Juliette Rigondet: Un village pour aliénés tranquilles (2019)
Juliette Rigondet's Un village pour aliénés tranquilles is very fully researched, and in fact is a remarkable book about a kind of experiment which continues to this day. In late nineteenth-century Paris psychiatric hospitals (or asiles (asylums, as was the term of the day)) were overflowing: left to institutionalisation, the inmates weren't being 'cured' at all. Hospitalisation was adversely affecting the very reason why they were hospitalised in the first instance. In 1868 writer Hector Malot drew attention to this problem in his novel Le Beau-frère, in which a man, eager to gain possession of his brother-in-law's money, has his wife send her brother to a psychiatric hospital: the unfortunate man was perfectly sane, although on being moved to the hospital he soon goes mad – obviously in part a pre-echo of Samuel Fuller's film Shock Corridor (1963). The most saddening thing perhaps is not merely that psychiatric hospitals 'caused' madness, but that rapacious relatives did sometimes resort to such barbarous practices.

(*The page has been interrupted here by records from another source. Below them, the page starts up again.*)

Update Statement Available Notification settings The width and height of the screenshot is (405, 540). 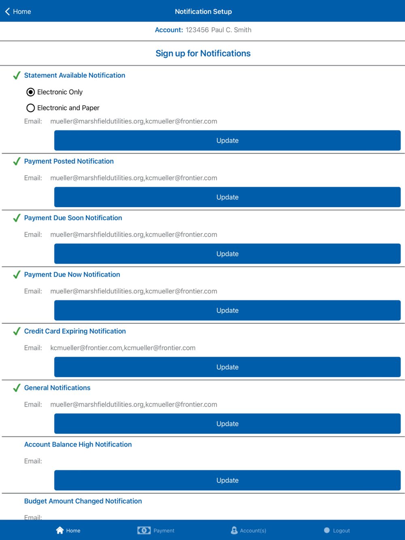coord(227,140)
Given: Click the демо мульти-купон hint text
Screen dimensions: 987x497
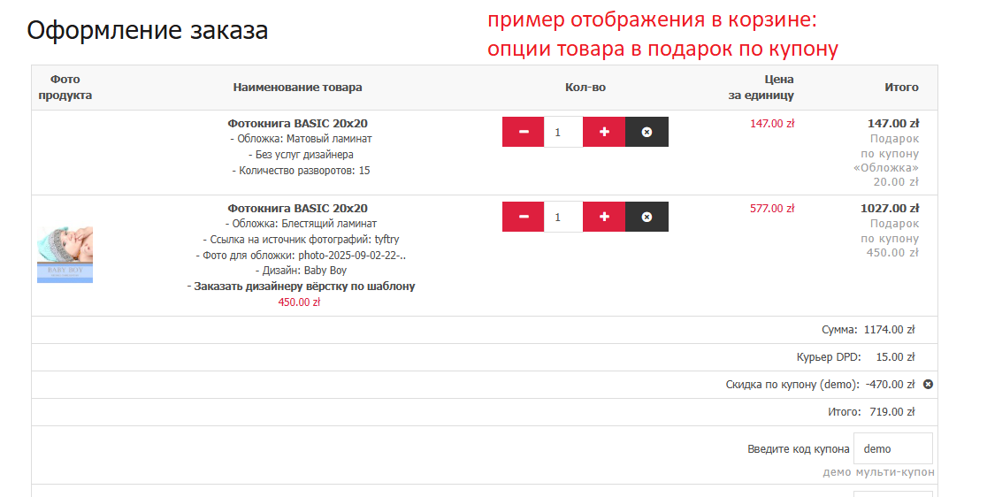Looking at the screenshot, I should coord(878,472).
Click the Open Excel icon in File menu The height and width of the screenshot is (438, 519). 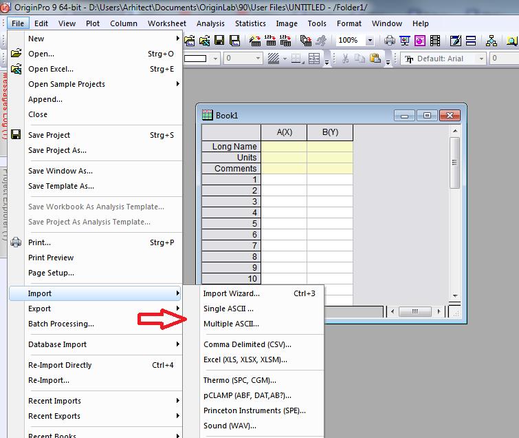point(16,69)

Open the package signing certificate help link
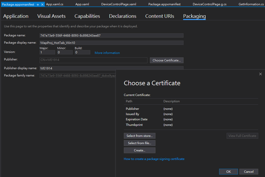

Auguste Marie was a psychiatrist who had investigated experiments with psychiatric patients in Scotland, and was impressed by what he saw. As a result, in 1892 a number of patients were sent away from Paris hospitals to Dun-sur-Auron: this meant taking the train to Bourges and then the 'Tacot' to the small town, where the patients – almost all females and mainly over the age of fifty, although there were a number of younger women – would be welcomed in host families which would be paid to board them.
The title of the book, Un village pour aliénés tranquilles, relates to the kind of person needed in the host family: a quiet, non-violent individual who would be of no risk to the local community. And obviously if the women were over fifty there would be little risk of complications, such as unwanted pregnancies. Nursing staff with an infirmary in the town ensured that the patients received professional care, and today the Centre hospitalier George-Sand, with its park, is a substantial landmark on the edge of the town. The fact that the 'experiment' still exists is testimony to its success, and in one of the early stages as many as 1000 patients existed side by side with the non-patient population of 4000. Also, another smaller similar community was established in Ainay-le-Château (Allier) for men, and a further one in Lurcy-Lévis (also in Allier), initially for older patients.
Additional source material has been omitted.